The three beanbags purchased at $590 each by Julie Bishop’s “Facebooky, Googly” innovation centre were so expensive because they were Australian made, the Department of Foreign Affairs and Trade has said.

Last year, Crikey first reported that InnovationXchange, Bishop’s $140 million pet project — paid for, in part, by cuts to the foreign aid budget and the merger of aid agencies — and described by the foreign minister as a “gorgeous little funky, hipster, Googly, Facebooky-type place”, had spent $590 each on three beanbags for staff in the office to use, which was said to have been cheaper and more practical than a three-seat couch.
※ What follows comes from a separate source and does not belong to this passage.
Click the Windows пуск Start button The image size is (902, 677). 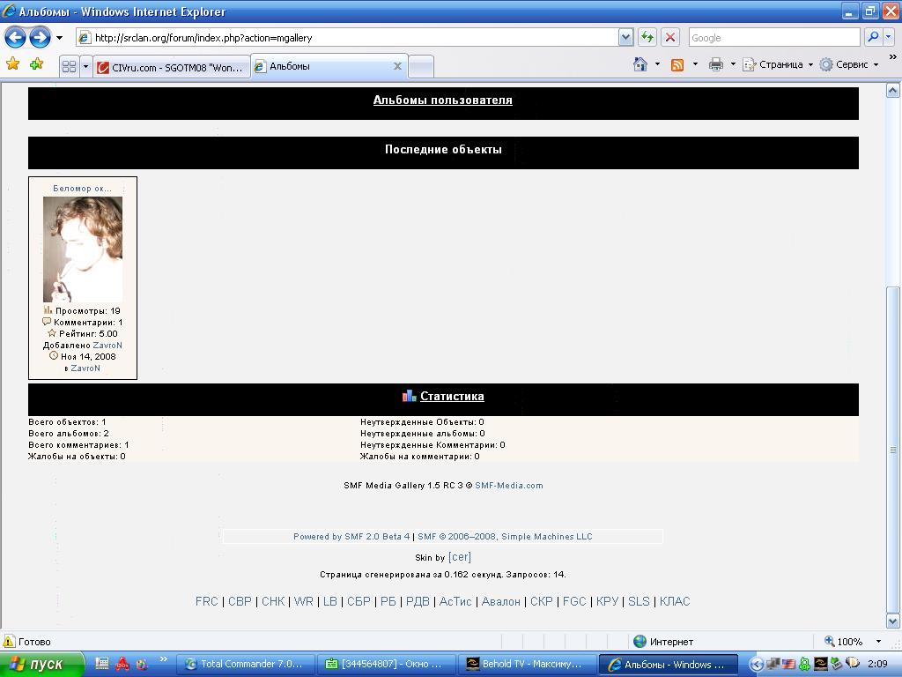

When Crikey attempted to find from where the beanbags were sourced, we could not find many beanbags over $300 each. The beanbags gained so much attention that Labor Senator Anne McEwen set out to investigate herself, telling a Senate estimates hearing on Thursday that she could not find one more than $200: “You can get beanbags from crazysales.com.au for $29.95.”

The department’s head of InnovationXchange, Lisa Rauter, told estimates that they were “commercial quality beanbags sourced from an Australian supplier”, and thus were more expensive.

“They source their products from sustainable and social sort of impact sources so they work very strongly with indigenous communities who do their design work. Australian design work tends to be more expensive than cheaper overseas products, and it is also of commercial quality.”

DFAT secretary Peter Varghese defended the fit-out for InnovationXchange, stating that the cost per square metre of the fit-out was less than the average for DFAT. The beanbags themselves were only designed for one person each, and Varghese said the department had not tested if they could seat more than one person: “We haven’t conducted a competition to see how many people can sit on the beanbag.”

A $6300 “large conference table” that had also been converted to be a ping pong table was not permanently a ping pong table, the committee heard. It was only “very occassionally” used as a ping pong table outside of work hours, and an OH&S evaluation had been completed to ensure it was “low risk”. The department did not supply ping pong equipment, but Rauter said that staff had paid for their own ping pong equipment.

Labor Senator Penny Wong, for one, appreciated the desire to play ping pong in the InnovationXchange. “I used to love ping pong when I was kid,” the Senator reminisced.